Cavallette a colazione? No, grazie. È la risposta che darebbero molti fra noi occidentali, ma da qualche parte nel mondo quelli a base di insetti sono piatti apprezzati che fanno parte della cultura culinaria.
Com’è possibile che cibi per noi repellenti, altrove siano considerati una prelibatezza? Lo spiega molto bene Gaia Cottino, antropologa dell’Università di Genova nel suo libro Cavallette a colazione (DeAgostini): «Gusti e disgusti si formano nel tempo, in famiglia e nella società, attraverso i decenni e addirittura i secoli come dimostrano quei tanti alimenti un tempo nuovi che poi sono divenuti elementi essenziali della tipica cucina italiana».
Il riferimento è a pomodoro, patate, mais che, arrivati nel XVI secolo dalle Americhe, sono entrati nella nostra dieta dopo oltre un centinaio di anni di diffidenza, generalmente sostituendo un ingrediente in una ricetta già diffusa: ad esempio le patate inserite negli gnocchi al posto del pan grattato o il mais divenuto l’ingrediente principale della polenta al posto di altre farine. Si è formato così, esperimento dopo esperimento, generazione dopo generazione, quello che la studiosa chiama «ordine culinario», che ci guida oggi nelle scelte quotidiane.
Paura del nuovo
Quando parliamo di cibo, si entra anche in una dimensione simbolica che ci coinvolge profondamente, per questo è naturale essere diffidenti. Di conseguenza le abitudini alimentari sono le più dure a cambiare.
Senza arrivare a mangiare cavallette&Co, secondo la studiosa alcuni nuovi cibi sostenibili per l’ecologia del pianeta potrebbero a breve entrare in maniera stabile nella nostra dieta: si tratta di alimenti già consumati in altre parti del mondo e che per la loro abbondanza in natura sarebbero una risposta allo sfruttamento indiscriminato delle risorse. Gaia Cottino ne individua, fra gli altri, tre che abbondano nell’area del Mediterraneo e non sono così lontani da cibi che già consumiamo.
Fra questi novel food – come vengono definiti dall’Unione Europea che attraverso l’agenzia Efsa ne stabilisce la salubrità e ne ammette la commercializzazione e il consumo -, ci sono le alghe, che la moda della cucina giapponese ha già fatto incontrare con i nostri palati e che, avendo una consistenza simile ad alcune verdure presenti nella nostra dieta, non generano il disgusto che invece potrebbe suscitare un piatto di insetti.

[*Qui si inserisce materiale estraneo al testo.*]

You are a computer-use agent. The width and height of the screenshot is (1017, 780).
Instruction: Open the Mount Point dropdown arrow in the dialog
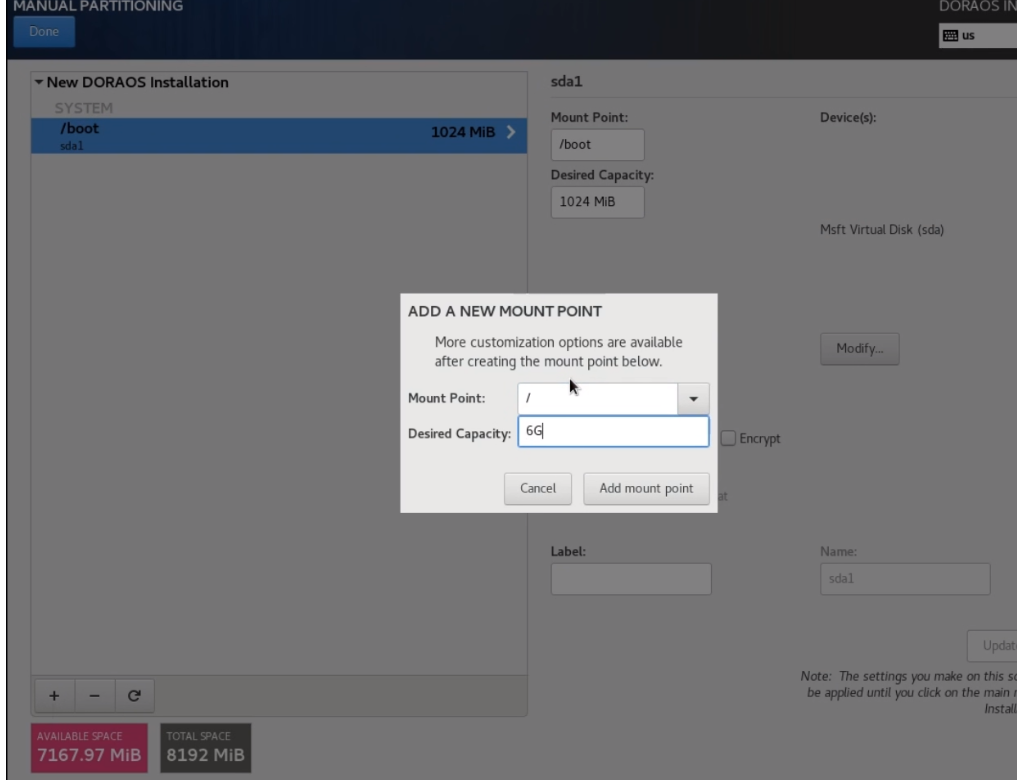[694, 398]
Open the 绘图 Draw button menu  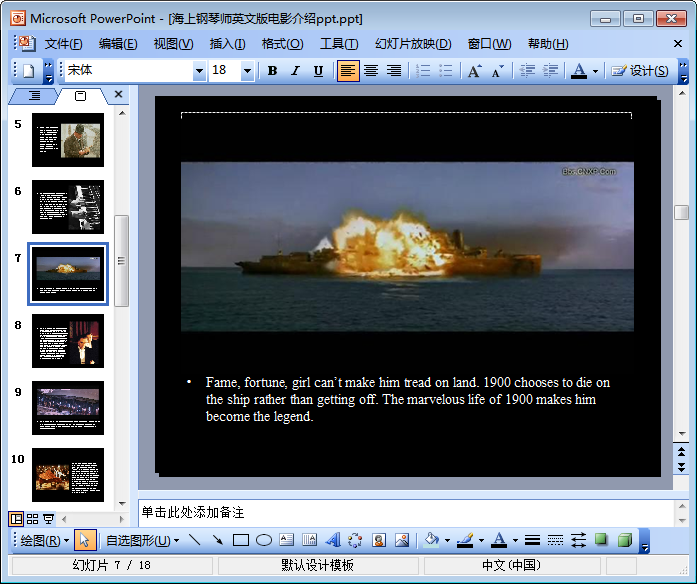click(44, 541)
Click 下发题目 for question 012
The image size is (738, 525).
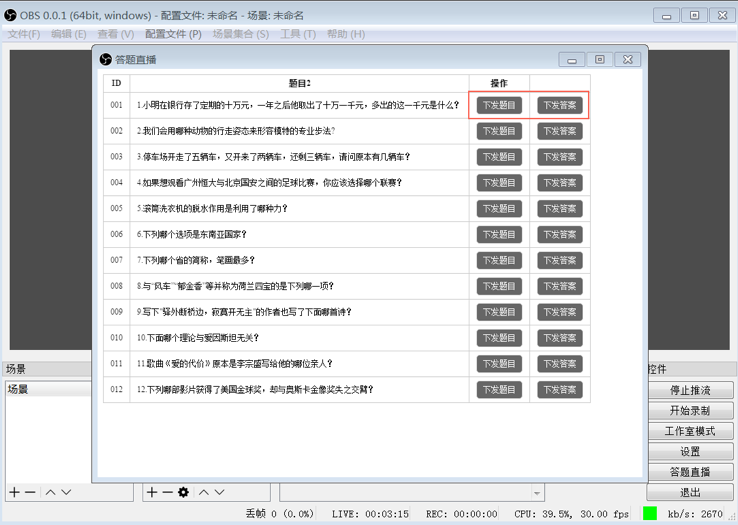point(499,389)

In Giappone la tradizione di cercare fonti proteiche in mare è legata anche al fatto che per 1200 anni, complice la religione buddista, non si poteva consumare carne di mucca. Attingere a scopo alimentare alghe dal Mediterraneo potrebbe ridurre l’impronta ecologica del nostro paniere alimentare. «Al momento non esistono in Europa coltivazioni di alghe, se non nel nord della Spagna – spiega Cottino -, ma potrebbero presto diffondersi se il consumo si espandesse».
Cactus e meduse
Altro alimento che potrebbe entrare facilmente nella nostra dieta con un vantaggio ecologico per il pianeta sono le pale di cactus, che in alcuni ristoranti siciliani vengono già proposte nella parmigiana al posto delle melanzane, pare con gradimento da parte dei clienti, fra questi la stessa Cottino. Maggiore diffidenza suscita invece la zuppa di pesce con le meduse, che abbondano nei nostri mari e che, private della parte urticante, sono già un ingrediente apprezzato nel Sud-est asiatico e in Oceania. Sembra che, una volta trattate e cotte, abbiano la consistenza di un calamaro.
Ma al di là dei gusti, il rifiuto dei cibi nuovi è spesso legato al rischio di perdita dell’identità: «Mangiare cibi del futuro induce a pensare che venga minacciata l’identità di una popolazione, quella toscana ad esempio. Ma, guardando indietro nella storia, vediamo che non esiste un’autoctonia e che anche la cucina toscana è stratificata e meticcia. Questa paura – conclude l’antropologa – è radicata nel profondo ed è correlata alla paura del nuovo e del diverso».